# What to produce:
The response should be the data again, identical in every line.

══ Excerpted records ══

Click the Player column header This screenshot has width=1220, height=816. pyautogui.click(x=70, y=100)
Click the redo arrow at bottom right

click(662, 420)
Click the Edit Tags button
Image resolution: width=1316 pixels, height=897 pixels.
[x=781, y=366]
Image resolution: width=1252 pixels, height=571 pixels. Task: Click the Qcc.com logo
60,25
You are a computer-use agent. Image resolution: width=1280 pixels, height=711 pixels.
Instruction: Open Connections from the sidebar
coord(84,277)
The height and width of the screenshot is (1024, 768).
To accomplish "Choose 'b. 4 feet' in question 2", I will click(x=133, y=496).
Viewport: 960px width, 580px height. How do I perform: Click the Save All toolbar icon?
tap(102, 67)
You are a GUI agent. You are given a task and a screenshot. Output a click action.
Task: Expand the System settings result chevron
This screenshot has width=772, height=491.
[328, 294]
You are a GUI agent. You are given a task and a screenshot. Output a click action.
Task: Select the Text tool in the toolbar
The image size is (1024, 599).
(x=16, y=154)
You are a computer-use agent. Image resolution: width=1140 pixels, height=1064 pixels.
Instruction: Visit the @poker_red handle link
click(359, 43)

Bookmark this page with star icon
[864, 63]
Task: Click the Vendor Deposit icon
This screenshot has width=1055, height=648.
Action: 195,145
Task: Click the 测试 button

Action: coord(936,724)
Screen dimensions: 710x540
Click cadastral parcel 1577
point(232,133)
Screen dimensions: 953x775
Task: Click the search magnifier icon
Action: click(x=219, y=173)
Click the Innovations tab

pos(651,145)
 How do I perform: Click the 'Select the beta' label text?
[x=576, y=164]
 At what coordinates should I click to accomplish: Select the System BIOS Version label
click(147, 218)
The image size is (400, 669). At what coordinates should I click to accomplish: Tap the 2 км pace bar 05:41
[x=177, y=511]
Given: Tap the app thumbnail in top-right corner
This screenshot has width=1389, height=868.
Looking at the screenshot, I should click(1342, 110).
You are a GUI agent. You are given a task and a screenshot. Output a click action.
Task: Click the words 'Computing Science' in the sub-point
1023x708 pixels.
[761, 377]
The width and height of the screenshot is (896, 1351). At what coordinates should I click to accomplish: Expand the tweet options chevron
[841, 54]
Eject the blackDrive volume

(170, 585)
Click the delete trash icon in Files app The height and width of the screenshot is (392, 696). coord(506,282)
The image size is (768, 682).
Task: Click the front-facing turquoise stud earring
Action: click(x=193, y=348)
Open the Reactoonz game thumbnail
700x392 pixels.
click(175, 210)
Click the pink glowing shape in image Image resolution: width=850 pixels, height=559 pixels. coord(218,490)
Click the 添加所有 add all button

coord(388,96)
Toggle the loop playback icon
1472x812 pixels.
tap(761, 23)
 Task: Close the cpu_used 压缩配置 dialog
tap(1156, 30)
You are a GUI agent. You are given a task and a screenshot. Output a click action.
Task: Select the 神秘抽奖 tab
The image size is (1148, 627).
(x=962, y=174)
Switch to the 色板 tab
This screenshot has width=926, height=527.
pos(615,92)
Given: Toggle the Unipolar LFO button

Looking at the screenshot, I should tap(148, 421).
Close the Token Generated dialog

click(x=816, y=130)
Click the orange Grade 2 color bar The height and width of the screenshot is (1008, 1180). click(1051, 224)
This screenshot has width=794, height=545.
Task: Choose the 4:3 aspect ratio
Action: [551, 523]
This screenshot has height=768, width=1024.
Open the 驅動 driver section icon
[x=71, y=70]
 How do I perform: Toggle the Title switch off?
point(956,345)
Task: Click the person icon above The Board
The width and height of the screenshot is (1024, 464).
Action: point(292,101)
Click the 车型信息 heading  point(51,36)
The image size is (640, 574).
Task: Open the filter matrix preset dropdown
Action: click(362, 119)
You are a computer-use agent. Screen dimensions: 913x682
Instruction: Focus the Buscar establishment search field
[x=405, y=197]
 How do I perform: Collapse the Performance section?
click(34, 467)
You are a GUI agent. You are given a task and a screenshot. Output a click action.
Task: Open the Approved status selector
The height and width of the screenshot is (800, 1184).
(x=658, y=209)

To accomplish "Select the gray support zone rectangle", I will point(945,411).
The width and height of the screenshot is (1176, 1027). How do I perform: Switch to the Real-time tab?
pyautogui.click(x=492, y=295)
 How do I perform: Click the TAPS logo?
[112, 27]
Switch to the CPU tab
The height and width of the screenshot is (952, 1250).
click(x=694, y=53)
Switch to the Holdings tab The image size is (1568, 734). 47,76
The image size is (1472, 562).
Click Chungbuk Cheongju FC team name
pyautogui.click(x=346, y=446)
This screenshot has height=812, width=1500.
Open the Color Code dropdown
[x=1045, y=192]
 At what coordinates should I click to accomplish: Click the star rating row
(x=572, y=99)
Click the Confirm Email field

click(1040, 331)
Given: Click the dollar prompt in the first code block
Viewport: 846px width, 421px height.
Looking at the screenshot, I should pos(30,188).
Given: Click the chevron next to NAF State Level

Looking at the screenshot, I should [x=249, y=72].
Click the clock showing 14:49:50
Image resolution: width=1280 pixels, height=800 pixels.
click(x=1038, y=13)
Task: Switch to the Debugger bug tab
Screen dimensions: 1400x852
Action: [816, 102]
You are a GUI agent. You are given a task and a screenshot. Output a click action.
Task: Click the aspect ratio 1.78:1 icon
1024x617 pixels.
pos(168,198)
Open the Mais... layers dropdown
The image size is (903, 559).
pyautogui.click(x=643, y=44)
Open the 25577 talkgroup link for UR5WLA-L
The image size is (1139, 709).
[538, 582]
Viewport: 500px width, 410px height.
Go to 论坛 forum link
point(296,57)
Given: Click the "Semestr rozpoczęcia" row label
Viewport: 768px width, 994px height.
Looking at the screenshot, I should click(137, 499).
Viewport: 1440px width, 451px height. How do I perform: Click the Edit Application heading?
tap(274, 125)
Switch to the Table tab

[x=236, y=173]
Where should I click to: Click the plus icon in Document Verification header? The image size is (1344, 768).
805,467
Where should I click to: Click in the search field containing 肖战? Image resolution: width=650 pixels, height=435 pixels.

═══

# Output for this exercise:
Click the Player column header This screenshot has width=1220, height=816. pyautogui.click(x=70, y=100)
Click the redo arrow at bottom right

click(662, 420)
Click the Edit Tags button
Image resolution: width=1316 pixels, height=897 pixels.
[x=781, y=366]
Image resolution: width=1252 pixels, height=571 pixels. Task: Click the Qcc.com logo
60,25
You are a computer-use agent. Image resolution: width=1280 pixels, height=711 pixels.
Instruction: Open Connections from the sidebar
coord(84,277)
The height and width of the screenshot is (1024, 768).
To accomplish "Choose 'b. 4 feet' in question 2", I will click(x=133, y=496).
Viewport: 960px width, 580px height. How do I perform: Click the Save All toolbar icon?
tap(102, 67)
You are a GUI agent. You are given a task and a screenshot. Output a click action.
Task: Expand the System settings result chevron
This screenshot has width=772, height=491.
[328, 294]
You are a GUI agent. You are given a task and a screenshot. Output a click action.
Task: Select the Text tool in the toolbar
The image size is (1024, 599).
(x=16, y=154)
You are a computer-use agent. Image resolution: width=1140 pixels, height=1064 pixels.
Instruction: Visit the @poker_red handle link
click(359, 43)

Bookmark this page with star icon
[864, 63]
Task: Click the Vendor Deposit icon
This screenshot has width=1055, height=648.
Action: 195,145
Task: Click the 测试 button

Action: coord(936,724)
Screen dimensions: 710x540
Click cadastral parcel 1577
point(232,133)
Screen dimensions: 953x775
Task: Click the search magnifier icon
Action: click(x=219, y=173)
Click the Innovations tab

pos(651,145)
 How do I perform: Click the 'Select the beta' label text?
[x=576, y=164]
 At what coordinates should I click to accomplish: Select the System BIOS Version label
click(147, 218)
The image size is (400, 669). At what coordinates should I click to accomplish: Tap the 2 км pace bar 05:41
[x=177, y=511]
Given: Tap the app thumbnail in top-right corner
This screenshot has width=1389, height=868.
Looking at the screenshot, I should click(1342, 110).
You are a GUI agent. You are given a task and a screenshot. Output a click action.
Task: Click the words 'Computing Science' in the sub-point
1023x708 pixels.
[761, 377]
The width and height of the screenshot is (896, 1351). At what coordinates should I click to accomplish: Expand the tweet options chevron
[841, 54]
Eject the blackDrive volume

(170, 585)
Click the delete trash icon in Files app The height and width of the screenshot is (392, 696). coord(506,282)
The image size is (768, 682).
Task: Click the front-facing turquoise stud earring
Action: click(x=193, y=348)
Open the Reactoonz game thumbnail
700x392 pixels.
click(175, 210)
Click the pink glowing shape in image Image resolution: width=850 pixels, height=559 pixels. coord(218,490)
Click the 添加所有 add all button

coord(388,96)
Toggle the loop playback icon
1472x812 pixels.
tap(761, 23)
 Task: Close the cpu_used 压缩配置 dialog
tap(1156, 30)
You are a GUI agent. You are given a task and a screenshot. Output a click action.
Task: Select the 神秘抽奖 tab
The image size is (1148, 627).
(x=962, y=174)
Switch to the 色板 tab
This screenshot has width=926, height=527.
pos(615,92)
Given: Toggle the Unipolar LFO button

Looking at the screenshot, I should tap(148, 421).
Close the Token Generated dialog

click(x=816, y=130)
Click the orange Grade 2 color bar The height and width of the screenshot is (1008, 1180). click(1051, 224)
This screenshot has width=794, height=545.
Task: Choose the 4:3 aspect ratio
Action: [551, 523]
This screenshot has height=768, width=1024.
Open the 驅動 driver section icon
[x=71, y=70]
 How do I perform: Toggle the Title switch off?
point(956,345)
Task: Click the person icon above The Board
The width and height of the screenshot is (1024, 464).
Action: point(292,101)
Click the 车型信息 heading  point(51,36)
The image size is (640, 574).
Task: Open the filter matrix preset dropdown
Action: click(362, 119)
You are a computer-use agent. Screen dimensions: 913x682
Instruction: Focus the Buscar establishment search field
[x=405, y=197]
 How do I perform: Collapse the Performance section?
click(34, 467)
You are a GUI agent. You are given a task and a screenshot. Output a click action.
Task: Open the Approved status selector
The height and width of the screenshot is (800, 1184).
(x=658, y=209)

To accomplish "Select the gray support zone rectangle", I will point(945,411).
The width and height of the screenshot is (1176, 1027). How do I perform: Switch to the Real-time tab?
pyautogui.click(x=492, y=295)
 How do I perform: Click the TAPS logo?
[112, 27]
Switch to the CPU tab
The height and width of the screenshot is (952, 1250).
click(x=694, y=53)
Switch to the Holdings tab The image size is (1568, 734). 47,76
The image size is (1472, 562).
Click Chungbuk Cheongju FC team name
pyautogui.click(x=346, y=446)
This screenshot has height=812, width=1500.
Open the Color Code dropdown
[x=1045, y=192]
 At what coordinates should I click to accomplish: Click the star rating row
(x=572, y=99)
Click the Confirm Email field

click(1040, 331)
Given: Click the dollar prompt in the first code block
Viewport: 846px width, 421px height.
Looking at the screenshot, I should pos(30,188).
Given: Click the chevron next to NAF State Level

Looking at the screenshot, I should [x=249, y=72].
Click the clock showing 14:49:50
Image resolution: width=1280 pixels, height=800 pixels.
click(x=1038, y=13)
Task: Switch to the Debugger bug tab
Screen dimensions: 1400x852
Action: [816, 102]
You are a GUI agent. You are given a task and a screenshot. Output a click action.
Task: Click the aspect ratio 1.78:1 icon
1024x617 pixels.
pos(168,198)
Open the Mais... layers dropdown
The image size is (903, 559).
pyautogui.click(x=643, y=44)
Open the 25577 talkgroup link for UR5WLA-L
The image size is (1139, 709).
[538, 582]
Viewport: 500px width, 410px height.
Go to 论坛 forum link
point(296,57)
Given: Click the "Semestr rozpoczęcia" row label
Viewport: 768px width, 994px height.
Looking at the screenshot, I should click(137, 499).
Viewport: 1440px width, 451px height. How do I perform: Click the Edit Application heading?
tap(274, 125)
Switch to the Table tab

[x=236, y=173]
Where should I click to: Click the plus icon in Document Verification header? The image size is (1344, 768).
805,467
Where should I click to: Click in the search field containing 肖战? Image resolution: width=650 pixels, height=435 pixels.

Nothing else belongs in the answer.